Il prend acte également que le Pays et l’Etat ont accepté le principe d’un redimensionnement de l’ouvrage contesté.
Toutefois, les membres du CESEC s’interrogent sur les causes profondes de la situation actuelle. “Comment cette impasse advient-elle alors que le site de Teahupo’o a été choisi en mars 2020 ? “Aussi, cette gestion particulière dans l’urgence ne doit pas exonérer l’ensemble des responsables politiques du Pays d’une introspection sur les tenants et aboutissants de cet événement dont l’héritage économique, social et environnemental devra également être dressé.”
Par ailleurs, l’institution relève que certains éléments d’appréciation essentiels sur les coûts, la faisabilité et les délais sont en cours de réalisation au moment de la rédaction de l’avis.

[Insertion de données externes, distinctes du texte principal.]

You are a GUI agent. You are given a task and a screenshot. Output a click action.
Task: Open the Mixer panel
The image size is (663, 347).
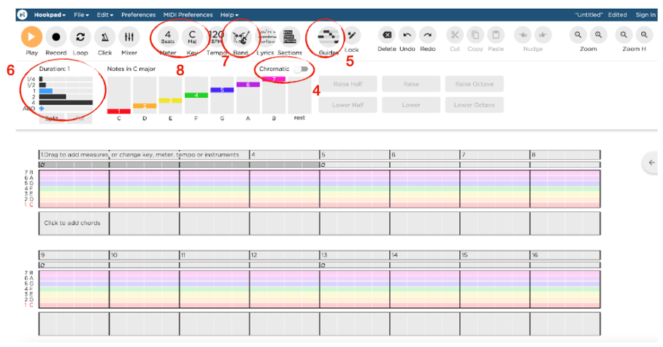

Dans ces conditions, le CESEC prône un meilleur encadrement des dérogations afin de préserver les fonds publics et d’éviter la création d’un précédent dérogatoire trop large dans la mise en oeuvre du CPMP.
Le CESEC rappelle enfin que “le respect du code des marchés publics reste une garantie d’équité et de transparence dans l’utilisation des deniers publics.”
Recommandations du CESEC
- la détermination sans équivoque dans la loi du pays de l’objet du régime dérogatoire comme étant la tour des juges et ses ouvrages connexes ;
- la fixation d’un montant plafond des coûts dédiés au régime dérogatoire ;
- le respect par les autorités des modalités d’exécution des marchés comme par exemple la publication au Journal Officiel de la Polynésie française des attributions de marchés qui seront conclus dans le cadre du régime dérogatoire ;
- la détermination de la date de fin du régime dérogatoire au plus juste selon les nouvelles contraintes de temps en cours d’élaboration.
Le coût des travaux de la tour est démesuré pour le CESEC au regard des retombées attendues de l’événement et des préoccupations quotidiennes de la population
Le CESEC rappelle que le coût initial budgétairement estimé de la tour des juges était d’environ 60 millions de F et le coût final est de 527 millions de F, avant modifications.
Il relève que le projet réglementaire semble acter le principe du “quoi qu’il en coûte” pour la modification de cette tour avec les mentions : “quelle que soit la valeur estimée de ces besoins” ou “quel que soit le montant de la modification en résultant”.
Selon les auteurs du projet de texte, les enjeux dépasseront le seuil des 35 millions de F nécessitant, en théorie, un marché formalisé pour la Polynésie française. Cependant, le CESEC note, que dans le cadre de la mise en oeuvre du CPMP pour des marchés de travaux, il est déjà admis les dépassements par avenant en dessous de 15 % du coût initial. Ceci permettrait en l’état une marge de manoeuvre de 79 millions de F dans le cas de la tour des juges. Le CESEC en déduit que cette enveloppe devrait donc être dépassée également.
Le CESEC prend également note d’un surcoût probable évoqué de l’ordre de 50 à 100 millions de F . Selon les éléments recueillis par l’institution, ce surcoût pourrait même atteindre 354 millions de F HT. Le coût des travaux de la tour est démesuré pour le CESEC au regard des retombées attendues de l’événement et des préoccupations quotidiennes de la population. Les estimations liées à l’adaptation de la tour des juges sont en cours et devraient pouvoir servir prochainement de base à la fixation d’un plafond.